Records for locating displayed items
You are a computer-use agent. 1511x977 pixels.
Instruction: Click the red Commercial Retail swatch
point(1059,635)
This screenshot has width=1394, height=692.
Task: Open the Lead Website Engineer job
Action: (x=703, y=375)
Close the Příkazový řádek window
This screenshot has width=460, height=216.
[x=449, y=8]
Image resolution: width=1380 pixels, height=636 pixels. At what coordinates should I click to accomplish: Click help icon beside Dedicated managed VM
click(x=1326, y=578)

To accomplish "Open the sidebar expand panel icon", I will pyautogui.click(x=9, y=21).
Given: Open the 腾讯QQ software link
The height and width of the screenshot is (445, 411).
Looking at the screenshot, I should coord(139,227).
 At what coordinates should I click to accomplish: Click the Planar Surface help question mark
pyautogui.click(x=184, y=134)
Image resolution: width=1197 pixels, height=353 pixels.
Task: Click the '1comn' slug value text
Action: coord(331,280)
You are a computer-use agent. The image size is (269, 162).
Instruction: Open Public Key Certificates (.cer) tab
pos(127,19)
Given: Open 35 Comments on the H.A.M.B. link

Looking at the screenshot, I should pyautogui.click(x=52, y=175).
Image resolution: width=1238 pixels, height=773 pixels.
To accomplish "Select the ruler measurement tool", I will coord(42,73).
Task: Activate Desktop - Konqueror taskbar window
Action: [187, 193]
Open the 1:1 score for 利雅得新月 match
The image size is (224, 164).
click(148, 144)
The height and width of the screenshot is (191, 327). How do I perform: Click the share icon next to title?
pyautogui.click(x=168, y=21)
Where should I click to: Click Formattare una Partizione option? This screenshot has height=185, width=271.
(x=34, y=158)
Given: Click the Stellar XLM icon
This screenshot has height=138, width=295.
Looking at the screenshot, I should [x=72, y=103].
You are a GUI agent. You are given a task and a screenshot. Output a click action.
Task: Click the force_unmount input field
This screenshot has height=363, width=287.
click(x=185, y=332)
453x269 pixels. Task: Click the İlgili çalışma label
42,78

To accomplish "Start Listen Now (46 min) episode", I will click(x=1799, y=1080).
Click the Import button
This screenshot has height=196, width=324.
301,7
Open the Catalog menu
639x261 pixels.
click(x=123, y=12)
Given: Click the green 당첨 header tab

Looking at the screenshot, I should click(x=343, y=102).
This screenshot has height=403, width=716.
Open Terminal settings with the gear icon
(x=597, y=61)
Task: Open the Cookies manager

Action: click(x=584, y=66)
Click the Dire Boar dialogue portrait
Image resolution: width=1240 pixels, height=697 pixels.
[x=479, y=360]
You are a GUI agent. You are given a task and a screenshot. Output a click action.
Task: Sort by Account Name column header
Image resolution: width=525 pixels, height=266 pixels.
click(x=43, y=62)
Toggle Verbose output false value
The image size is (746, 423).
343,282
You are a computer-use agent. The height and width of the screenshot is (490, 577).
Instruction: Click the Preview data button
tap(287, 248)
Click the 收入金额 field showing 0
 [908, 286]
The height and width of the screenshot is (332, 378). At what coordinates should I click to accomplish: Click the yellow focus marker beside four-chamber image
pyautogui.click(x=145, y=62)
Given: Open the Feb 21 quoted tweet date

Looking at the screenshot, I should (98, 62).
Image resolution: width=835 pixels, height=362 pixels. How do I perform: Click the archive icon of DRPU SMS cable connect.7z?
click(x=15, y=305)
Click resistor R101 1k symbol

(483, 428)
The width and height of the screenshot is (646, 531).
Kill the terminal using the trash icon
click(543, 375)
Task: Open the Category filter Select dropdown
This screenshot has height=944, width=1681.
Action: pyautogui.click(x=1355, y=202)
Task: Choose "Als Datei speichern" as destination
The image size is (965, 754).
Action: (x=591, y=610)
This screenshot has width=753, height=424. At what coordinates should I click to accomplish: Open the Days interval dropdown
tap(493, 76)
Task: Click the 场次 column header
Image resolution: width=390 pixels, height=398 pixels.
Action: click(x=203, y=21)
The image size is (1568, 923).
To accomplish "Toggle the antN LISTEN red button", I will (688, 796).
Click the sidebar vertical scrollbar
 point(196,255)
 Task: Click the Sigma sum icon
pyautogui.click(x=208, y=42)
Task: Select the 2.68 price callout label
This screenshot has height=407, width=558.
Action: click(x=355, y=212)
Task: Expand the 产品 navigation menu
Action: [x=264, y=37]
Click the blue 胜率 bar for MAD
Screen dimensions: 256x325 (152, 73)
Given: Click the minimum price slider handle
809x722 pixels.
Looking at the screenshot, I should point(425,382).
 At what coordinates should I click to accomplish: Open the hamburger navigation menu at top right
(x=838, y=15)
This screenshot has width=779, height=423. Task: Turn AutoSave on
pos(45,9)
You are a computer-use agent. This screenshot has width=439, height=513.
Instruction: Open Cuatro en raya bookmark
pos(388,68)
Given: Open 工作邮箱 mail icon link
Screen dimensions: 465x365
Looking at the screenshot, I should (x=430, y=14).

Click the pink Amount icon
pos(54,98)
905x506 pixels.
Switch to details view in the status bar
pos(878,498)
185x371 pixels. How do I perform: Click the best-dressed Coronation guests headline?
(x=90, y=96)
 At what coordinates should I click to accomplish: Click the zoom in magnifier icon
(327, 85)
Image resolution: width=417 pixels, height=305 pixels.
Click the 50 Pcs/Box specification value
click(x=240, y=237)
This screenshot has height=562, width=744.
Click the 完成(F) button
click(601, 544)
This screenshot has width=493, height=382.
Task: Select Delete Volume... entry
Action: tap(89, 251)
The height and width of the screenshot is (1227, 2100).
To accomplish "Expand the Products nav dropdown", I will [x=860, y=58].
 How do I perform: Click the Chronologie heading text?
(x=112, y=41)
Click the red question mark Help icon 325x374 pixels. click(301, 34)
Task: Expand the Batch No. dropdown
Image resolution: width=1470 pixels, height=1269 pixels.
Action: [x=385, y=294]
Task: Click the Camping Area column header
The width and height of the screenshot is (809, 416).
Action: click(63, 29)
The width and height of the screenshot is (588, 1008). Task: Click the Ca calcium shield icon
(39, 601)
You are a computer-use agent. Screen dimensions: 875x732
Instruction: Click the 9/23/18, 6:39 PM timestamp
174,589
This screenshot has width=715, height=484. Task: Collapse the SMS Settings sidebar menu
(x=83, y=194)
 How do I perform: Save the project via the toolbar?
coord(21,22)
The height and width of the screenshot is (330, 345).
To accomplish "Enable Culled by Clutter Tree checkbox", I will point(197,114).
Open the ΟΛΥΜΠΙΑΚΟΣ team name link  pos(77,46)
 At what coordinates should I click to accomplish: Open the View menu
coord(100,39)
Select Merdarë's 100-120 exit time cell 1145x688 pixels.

**PROBLEM REQUIREMENTS**: Repeat the entries above word for word, everything from the line containing "You are a computer-use agent. The height" down to the line containing "click(543, 375)", including both of those lines.

**EXERCISE RESPONSE**:
You are a computer-use agent. The height and width of the screenshot is (490, 577).
Instruction: Click the Preview data button
tap(287, 248)
Click the 收入金额 field showing 0
 [908, 286]
The height and width of the screenshot is (332, 378). At what coordinates should I click to accomplish: Click the yellow focus marker beside four-chamber image
pyautogui.click(x=145, y=62)
Given: Open the Feb 21 quoted tweet date

Looking at the screenshot, I should (98, 62).
Image resolution: width=835 pixels, height=362 pixels. How do I perform: Click the archive icon of DRPU SMS cable connect.7z?
click(x=15, y=305)
Click resistor R101 1k symbol

(483, 428)
The width and height of the screenshot is (646, 531).
Kill the terminal using the trash icon
click(543, 375)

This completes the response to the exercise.